Lua is often used in games for many reasons:
- Lua is the smallest scripting language available. It has very little overhead, and its standard library is very small and tight.
- Lua is the fastest VM-based scripting language, and even faster than LuaJIT.
- Lua, as a language, is very flexible and easy to learn.
- Lua, unlike many other publicly available scripting languages, is designed to be embedded in an application.
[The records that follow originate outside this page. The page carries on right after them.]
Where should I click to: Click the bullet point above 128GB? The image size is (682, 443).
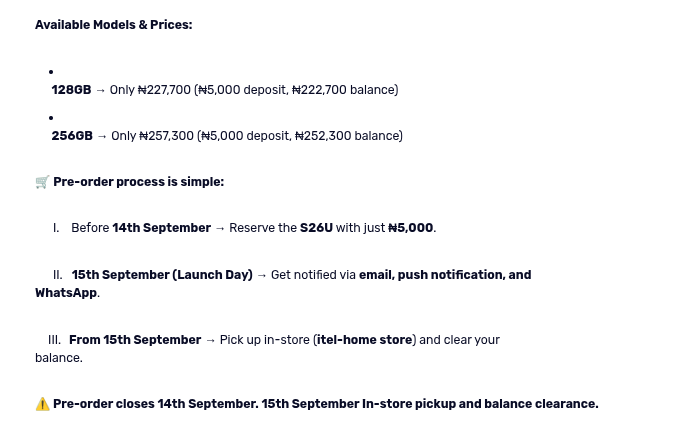[x=51, y=72]
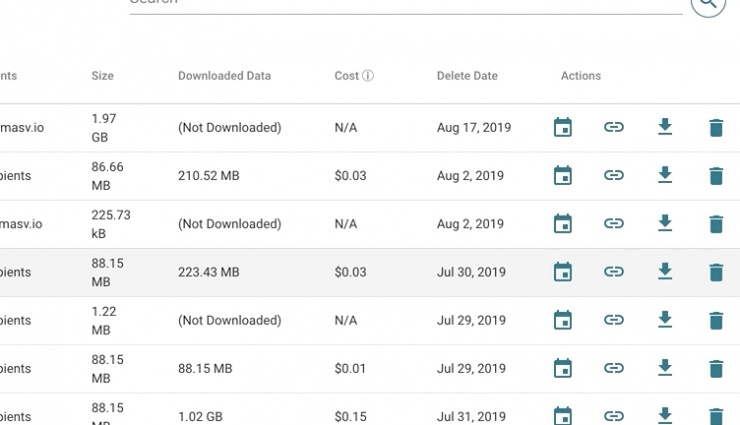Click the Cost info icon in header

tap(368, 76)
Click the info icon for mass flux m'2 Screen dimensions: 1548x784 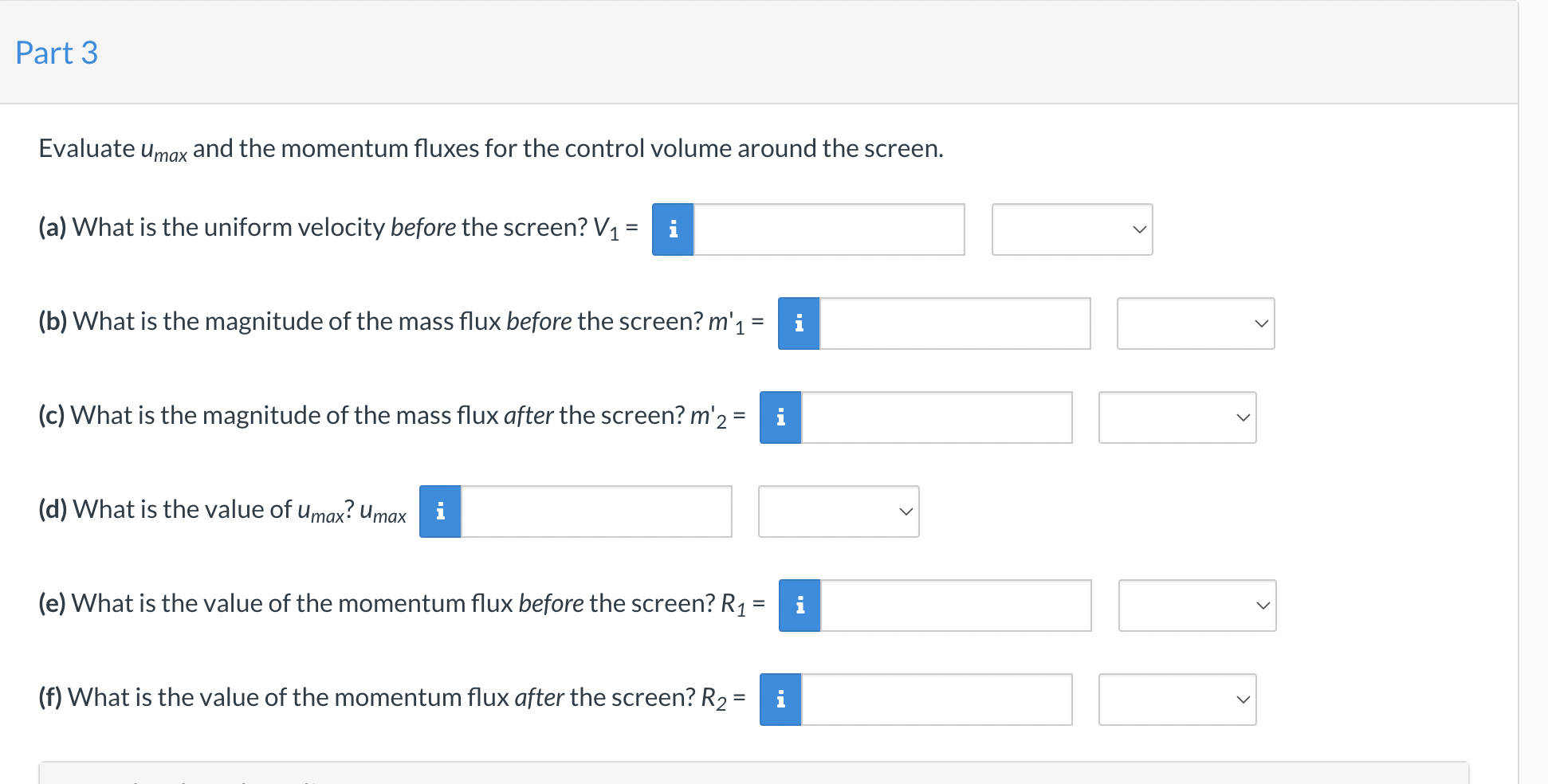(780, 417)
Embedded scripting languages offer a degree of developer control that non-embedded languages lack.
- On top of being easily embedded, Lua is easily extended, with a simple API used for both that can be used to make Lua interface modules for any C library. (This allows, for instance, an external window using the IUP UI library to control an NES game running in the FCEUX emulator, which has Lua embedded.)
- Unlike almost all other open source projects, Lua (and other projects in its culture) has no "copyleft" clause (under the MIT license), meaning that you are free to do whatever you want with derivative works that use it, including selling them without disclosing the source code.
It's important to note that the name of the language is "Lua", not "LUA". It is not an acronym, but rather the Portugese word for "moon", as Lua was developed in Brazil.
Lua is a pretty respectable language by itself.